By Alex Muñoz Wilson, Vice President South America, Oceana
26 February 2013
As we are being towed across the surface in the submarine DeepSee in search of an interesting depth, through the 10 centimeter thick acrylic dome, I see Eric pass by in one of the other boats to pick up the dropcams, submerged thousands of meters. A third boat takes a group of Chilean and foreign scientists to the other side of the island to continue registering biological data on the most exposed and difficult side of San Ambrosio. Manu and Eduardo, the underwater camera men, have been underwater for a while now taking photos and videos with great skill and patience. Each one of these actions is prepared for, begins and ends like a fluid choreography from the Argo, the best diving and research platform that we could imagine.
Every day I see the extraordinary display of knowledge, talent, and technology operating simultaneously and I always ask myself, what does this expedition mean for Chile? I leave the question open and we begin the descent.
We immediately descend 300 meters. We look for a rock wall because in its caves and orifices is where a large part of the marine life searches for food and protection from predators. Avi, who is once again piloting the submarine DeepSee and telling us stories as if we were in his living room back home, suddenly feels a presence on one side of the vessel that, in the prevailing darkness at this depth, is just a shadow. “Something is approaching,” he says. Little by little, the figure starts to become visible in our lights but we do not know what it is. As soon as I hear him say, “This is incredible!” I know that this sighting is an exceptional one. A type of jellyfish, but with hard parts, like feet, that can turn and swim in all directions hypnotizes us. None of us have ever seen anything like it. We record it swimming for a half an hour thanks to the submarine’s true dance that Avi pilots to see this beautiful animal from every angle.
Yesterday, while I scuba dived, I enjoyed seeing vidriolas and Jack mackerels so large that they did not seem real. Everything seems to grow to an enormous size in this rarely disturbed place. A cavern appeared to be purposefully adorned with orange corals and yellow sponges. What a privilege it is to be able to feel what it is like to be in an unexplored and intact corner of the sea – and what’s more – in my own country! Who knew that this wonder existed?
When we began the expedition, we had very little information and not even one underwater photo that could serve as a reference. We used a great report written by Captain Vidal Gormaz in 1875 to gain knowledge on what San Ambrosio was like, what species were seen, and how to climb to the peak of the mountain that covers the entire island. In these final days, we now have detailed accounts of 19 dive sites, hundreds of hours of video, and thousands of photos from intertidal pools up to depths of more than 2,300 meters – all completely new.
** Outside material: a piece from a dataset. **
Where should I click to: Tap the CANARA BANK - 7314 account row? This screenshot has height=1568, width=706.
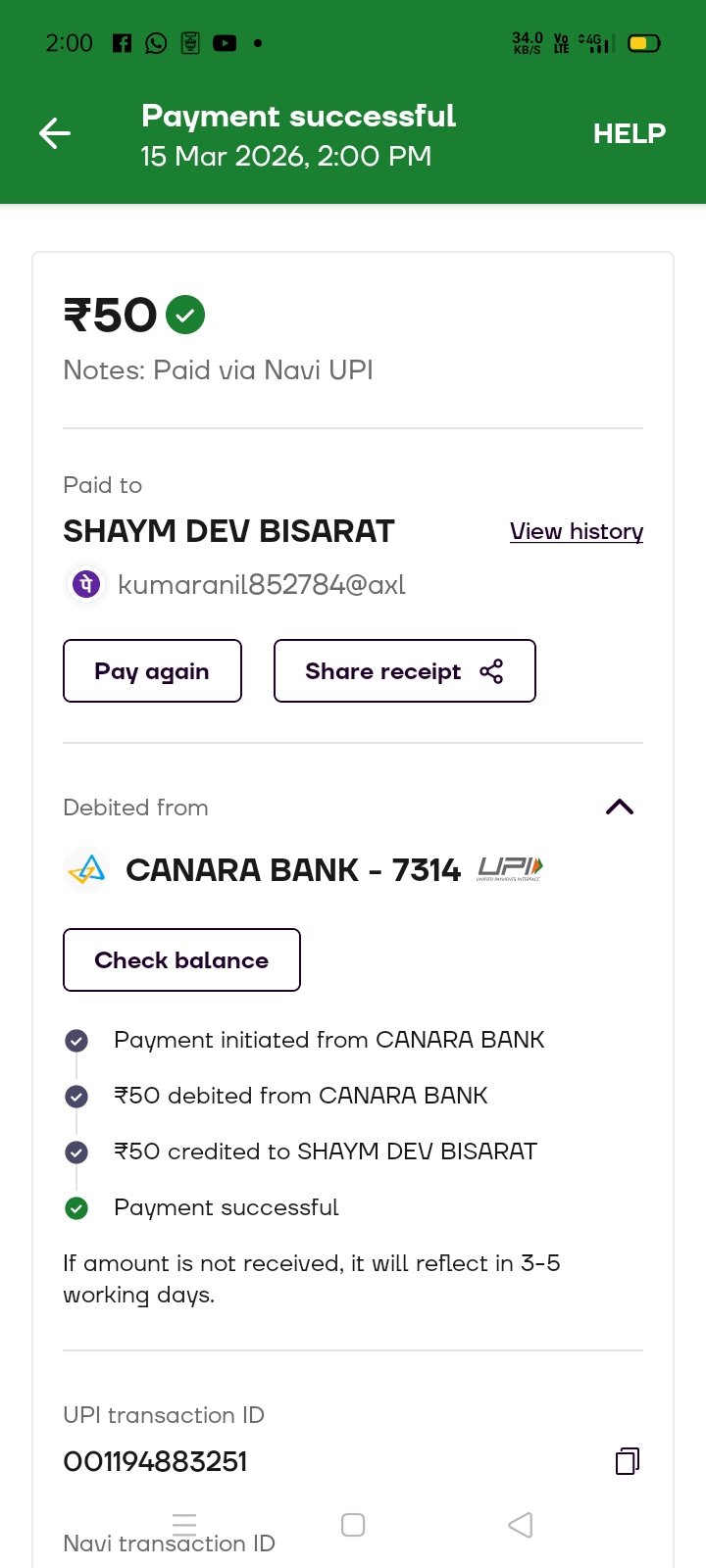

In a country where it is so difficult to practice science, this expedition is invaluable for Chile. Although we have come a long way lately, we still have only explored so little of our sea! How much did we know about the Desventuradas Islands? Knowing little or nothing about them probably did not affect our daily lives, but now, thanks to this National Geographic-Oceana expedition, we know that we have a natural treasure that we must protect.
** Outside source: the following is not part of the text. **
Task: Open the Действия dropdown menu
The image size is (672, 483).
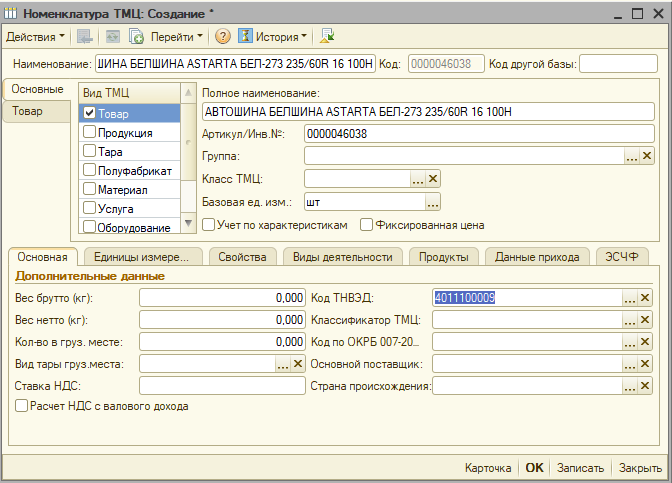Action: coord(35,37)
This ocean creature that came out of the darkness for a moment so that we could behold its beauty reminds us of how indispensable it is to be, simply to know that it exists. Now, from students in advanced marine science programs to little boys and girls in grade school around the world, it will be known that this remote place in Chile exists; and here in Chile, the authorities will have sufficient information to decide, I hope, how to protect it.